3. If the deceased made no Will, how can the relevant estate be distributed?

The order of priority under the law relating to the entitlement of the deceased's estate is similar to the order relating to the eligibility to apply for a Grant of Letters of Administration (please refer to the relevant question and answer).

In reality, it often happens that 2 or more parties who are entitled to the assets survive and may claim the deceased's estate together. The followings are some of the usual scenarios. For details, please refer to section 4 of the Intestates' Estates Ordinance.

(A) The deceased only leaves a spouse

If the deceased leaves a spouse, but leaves no issue, parent, brother or sister of the whole blood (the same parents), or issue of a brother or sister of the whole blood, then the surviving husband or wife is absolutely entitled to the residuary estate (i.e. the whole sum after deduction of the deceased's debts, taxes, funeral, legal and administration expenses from the estate).

(Note: "Issue" has a special meaning in the succession law which is different from the daily usage. It means any descendants of a person.)

(B) The deceased leaves a spouse and issue

If the deceased leaves a spouse and issue, whether or not survived by his/her parents or siblings, the surviving spouse could take the following first:

  1. all of the deceased's personal chattels;
  2. a sum of $500,000 from the residuary estate.

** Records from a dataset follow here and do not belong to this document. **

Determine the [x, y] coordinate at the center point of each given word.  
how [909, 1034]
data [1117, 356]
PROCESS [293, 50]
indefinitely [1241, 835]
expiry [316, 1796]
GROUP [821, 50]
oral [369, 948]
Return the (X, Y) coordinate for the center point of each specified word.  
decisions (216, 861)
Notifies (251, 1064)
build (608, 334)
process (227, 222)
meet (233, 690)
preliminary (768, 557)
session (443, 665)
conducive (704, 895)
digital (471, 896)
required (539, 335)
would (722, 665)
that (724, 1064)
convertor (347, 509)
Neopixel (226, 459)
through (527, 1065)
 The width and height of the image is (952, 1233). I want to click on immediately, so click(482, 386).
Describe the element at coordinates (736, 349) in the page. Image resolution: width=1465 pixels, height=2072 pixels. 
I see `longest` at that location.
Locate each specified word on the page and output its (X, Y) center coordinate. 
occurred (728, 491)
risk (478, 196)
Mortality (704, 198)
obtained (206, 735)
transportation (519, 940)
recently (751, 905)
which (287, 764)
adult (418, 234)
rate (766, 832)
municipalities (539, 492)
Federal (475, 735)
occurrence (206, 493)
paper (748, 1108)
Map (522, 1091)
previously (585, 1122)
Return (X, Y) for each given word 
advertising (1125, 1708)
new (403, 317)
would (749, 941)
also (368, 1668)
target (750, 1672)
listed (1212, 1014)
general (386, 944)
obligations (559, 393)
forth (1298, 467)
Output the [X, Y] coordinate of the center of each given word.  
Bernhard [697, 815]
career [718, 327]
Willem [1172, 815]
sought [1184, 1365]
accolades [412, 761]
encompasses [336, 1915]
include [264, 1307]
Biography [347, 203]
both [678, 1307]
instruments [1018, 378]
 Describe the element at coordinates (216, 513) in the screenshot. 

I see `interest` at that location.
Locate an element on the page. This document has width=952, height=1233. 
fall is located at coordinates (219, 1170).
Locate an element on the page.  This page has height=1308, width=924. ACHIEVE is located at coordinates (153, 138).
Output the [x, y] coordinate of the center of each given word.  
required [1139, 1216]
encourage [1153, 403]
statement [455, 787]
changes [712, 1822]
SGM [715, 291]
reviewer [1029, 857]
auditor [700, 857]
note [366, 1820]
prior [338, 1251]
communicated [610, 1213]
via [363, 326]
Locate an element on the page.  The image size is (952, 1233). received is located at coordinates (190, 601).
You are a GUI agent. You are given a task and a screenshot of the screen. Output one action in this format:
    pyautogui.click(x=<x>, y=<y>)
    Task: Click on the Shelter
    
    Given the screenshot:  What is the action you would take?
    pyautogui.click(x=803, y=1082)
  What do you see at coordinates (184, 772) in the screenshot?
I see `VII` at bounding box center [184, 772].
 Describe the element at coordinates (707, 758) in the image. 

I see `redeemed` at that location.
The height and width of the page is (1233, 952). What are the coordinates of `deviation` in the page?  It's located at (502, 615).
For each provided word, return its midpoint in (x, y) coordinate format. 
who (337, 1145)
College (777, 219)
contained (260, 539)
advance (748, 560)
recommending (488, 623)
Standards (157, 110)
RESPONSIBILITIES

After the aforesaid $500,000 is paid out, if there is any remaining sum, it would be divided in half. One half will be distributed to the surviving spouse and the other half will be divided equally amongst the child/children of the deceased.

(C) The deceased leaves a spouse, parents and siblings, but no issue

If the deceased has issue, the deceased's parents, brothers and sisters cannot obtain anything even if the deceased's spouse has predeceased (die before) the deceased.

Only if the deceased has no issue can the parents and siblings have a share in the deceased's estate, even if his/her spouse survives . The surviving spouse could take the following first:

  1. all of the deceased's personal chattels;
  2. a sum of $1,000,000 from the residuary estate.

After the aforesaid $1,000,000 is paid out, if there is any remaining sum, it would be divided in half. One half will be distributed to the surviving spouse and the other half will be distributed to the surviving parent(s).

On the other hand, if one or both parents survive, the siblings cannot obtain a share of the deceased’s estate. They will only be entitled to part of the estate (after deduction of the spouse's entitlement) if the deceased leaves no issue and no parents.

(D) The share of "illegitimate children"

An illegitimate child means a child whose natural parents are not married in a manner that the laws of Hong Kong recognize. For details of legal marriage, please go to the topic of "Matrimonial Matters".

Before the 19th June 1993, illegitimate children were not entitled to succeed to their deceased father's estate if their father died intestate (without a Will). Illegitimate children could succeed to their mother’s estate on her intestacy, but only when there were no surviving legitimate children. If the deceased parent had a Will and he gave "his children" a gift or a sum of money to share, the illegitimate children were not entitled to share in the gift.

However, this position has been changed by the Parent and Child Ordinance. Illegitimate children can now enjoy the same succession rights as legitimate ones if their parents die after 19 th June 1993 .

One point to note is that for those adopted children (i.e. they have been adopted by persons through a legal adoption process), they have the same status as the natural children. In other words, they shall be treated as the children of the adopter but not the children of any other persons.